Malcolm Turnbull company tax cuts

It was an interview much like his prime ministership: eagerly anticipated, promising greatness, instantly polarising, but one that ultimately left us wiping away an unsatisfying taste. 

Not that the revelations 7.30 host Leigh Sales extracted from former prime minister Malcolm Turnbull weren’t surprising and significant.   

The pair’s long history has been something of a mutual admiration society. Sales told Julia Zemiro on Home Delivery that “Malcolm Turnbull has got a lovely voice”, while Niki Savva’s book The Road to Ruin contained the revelation that Turnbull thought Sales was “one of the most beautiful women on television”.

A tweet from our 29th prime minister last week set the scene, sounding a bit too cheery from someone who had just emerged from a tough grilling:

My own expectations had been contextualised on an iso-walk over the weekend when I happened upon a former Turnbull staffer walking their dog. The conversation was brief but informative, a reminder of the two sides to Turnbull: the charming intellectual statesman, but also the embittered belittling angry narcissist seen behind closed doors. 

Also discussed: Turnbull’s limitations as a politician. “Politics is all about relationships,” the dog walker said. “He thought as a merchant banker you could just steamroll everyone. He didn’t have a great relationship with the Australian people.”

So the scene was set for Monday night. But was this to be a hard-hitting political interview or a promotion for his memoir, A Bigger Picture

In the end the tone was more riverside pavilion at the Adelaide Writer’s Festival than Spanish Inquisition. We got about 38 minutes of fangirling — and that was just Turnbull himself, before Sales even got a look in. 

The interview started with a clunker. The standard “in your wildest dreams, did you ever imagine you’d be in a world like this..?” A corona-question everyone flubs, when there is only one answer: no. 

There is no doubt this book has landed at the wrong time. In the midst of a life-threatening pandemic, the public has lost its appetite for bitter self-justifications about yet another Canberra killing season. 

On the memoir’s release, Turnbull failed yet again to read the room, yet mounted a ridiculous defence reminiscent of so many awkward justifications during his premiership — as if buying an Australian book by an Australian author from an Australian publisher selling in Australian bookshops was an act of civic mindedness akin to washing your hands and flattening the curve. 

Revelations quickly followed.
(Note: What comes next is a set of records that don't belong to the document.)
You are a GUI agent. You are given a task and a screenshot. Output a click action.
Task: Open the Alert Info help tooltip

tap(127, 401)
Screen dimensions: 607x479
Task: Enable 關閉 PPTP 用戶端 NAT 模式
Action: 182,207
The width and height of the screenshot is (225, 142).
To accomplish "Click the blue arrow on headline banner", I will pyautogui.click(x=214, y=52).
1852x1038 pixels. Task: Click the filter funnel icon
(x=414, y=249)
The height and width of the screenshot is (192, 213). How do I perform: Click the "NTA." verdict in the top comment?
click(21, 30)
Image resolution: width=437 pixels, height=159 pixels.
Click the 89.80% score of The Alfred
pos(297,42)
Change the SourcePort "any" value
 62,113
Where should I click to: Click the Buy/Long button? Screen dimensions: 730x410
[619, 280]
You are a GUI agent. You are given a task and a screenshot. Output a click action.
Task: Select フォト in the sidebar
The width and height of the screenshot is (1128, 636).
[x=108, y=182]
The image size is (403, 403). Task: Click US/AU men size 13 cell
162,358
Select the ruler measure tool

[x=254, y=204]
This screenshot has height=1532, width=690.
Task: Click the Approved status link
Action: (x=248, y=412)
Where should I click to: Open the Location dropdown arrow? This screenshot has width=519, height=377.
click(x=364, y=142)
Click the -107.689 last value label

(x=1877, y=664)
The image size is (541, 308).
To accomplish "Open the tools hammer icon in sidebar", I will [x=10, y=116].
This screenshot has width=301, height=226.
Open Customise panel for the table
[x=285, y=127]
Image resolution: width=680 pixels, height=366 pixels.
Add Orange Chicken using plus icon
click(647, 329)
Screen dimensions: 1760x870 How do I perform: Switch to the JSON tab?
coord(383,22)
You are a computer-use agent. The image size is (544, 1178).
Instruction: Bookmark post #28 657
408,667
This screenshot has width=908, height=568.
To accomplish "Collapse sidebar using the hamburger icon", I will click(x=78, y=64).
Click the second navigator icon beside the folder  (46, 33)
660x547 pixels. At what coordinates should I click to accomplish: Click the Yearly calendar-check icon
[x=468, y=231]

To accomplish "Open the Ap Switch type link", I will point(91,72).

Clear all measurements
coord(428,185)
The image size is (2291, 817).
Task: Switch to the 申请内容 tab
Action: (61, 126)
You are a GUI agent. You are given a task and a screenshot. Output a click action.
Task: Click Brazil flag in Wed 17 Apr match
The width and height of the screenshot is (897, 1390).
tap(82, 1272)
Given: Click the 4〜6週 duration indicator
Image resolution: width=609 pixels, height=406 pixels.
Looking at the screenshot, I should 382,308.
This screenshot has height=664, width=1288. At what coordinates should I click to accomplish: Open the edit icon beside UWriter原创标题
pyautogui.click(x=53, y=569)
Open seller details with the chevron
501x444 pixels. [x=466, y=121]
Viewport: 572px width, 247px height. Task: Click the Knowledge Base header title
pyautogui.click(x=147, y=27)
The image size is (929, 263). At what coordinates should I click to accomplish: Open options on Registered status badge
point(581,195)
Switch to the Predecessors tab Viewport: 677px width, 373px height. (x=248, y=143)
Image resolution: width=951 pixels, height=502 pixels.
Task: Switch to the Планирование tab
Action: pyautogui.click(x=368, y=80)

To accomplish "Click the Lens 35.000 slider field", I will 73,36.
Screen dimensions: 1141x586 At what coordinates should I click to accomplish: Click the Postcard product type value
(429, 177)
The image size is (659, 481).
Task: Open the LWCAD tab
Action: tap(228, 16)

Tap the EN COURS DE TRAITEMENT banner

Tony Abbott was a “dangerous” prime minister; the right-wing insurgents in his party, plus News Corp and 2GB, wanted Bill Shorten to win the election rather than him. 

Some of what came out of his mouth was gobsmacking. Abbott’s chief of staff Peta Credlin running the country and dominating the PM. “It was as though she felt ‘I’ve created you, you’re my creation’… it was a truly bizarre relationship.”

And he trashed the profession of politicians, saying they are not rational people. “They are completely heedless of the public interest or the public consequences, other than what it can do for them electorally.”

But was it also deluded? Too many of these extraordinary assertions were left unchallenged, too often the glib rejoinder “it’s all in the book” allowed to stand. Challenges were either left unasked or ended up on the cutting room floor. As did, presumably, the genuine revelations about Turnbull’s key role in the founding of Guardian Australia, which is pretty much hostile to everything the Liberal Party stands for.

The interview’s real legacy will be Turnbull’s frankness about the collapse of his mental health. “I felt these thoughts of death and self-destruction coming into my mind unbidden and unwanted. I couldn’t get them out of my mind, and I got sicker and sicker and sicker.”

Perhaps this was the real purpose: interview as therapy. Turnbull’s admission that he ran again for the seat of Wentworth after he was deposed as party leader in 2009 “in large part to survive”.

But part of me still hankered to have Turnbull interrogated by David “Continuous Interruptus” Speers, or Sarah “Why Is This Lying Bastard Lying To Me” Ferguson. 

Responses to the interview will be governed by which of the three Turnbull tribes you belong: the dwindling band of true believers, the implacably opposed, or the ruefully disappointed.

It rated well, attracting 940,000 viewers in the capitals plus 406,000 in regional areas. About 1.35 million Australians watched.

But, nonetheless, such a compelling figure as Turnbull needed a more confrontational interview. And we all deserved a bigger picture from A Bigger Picture.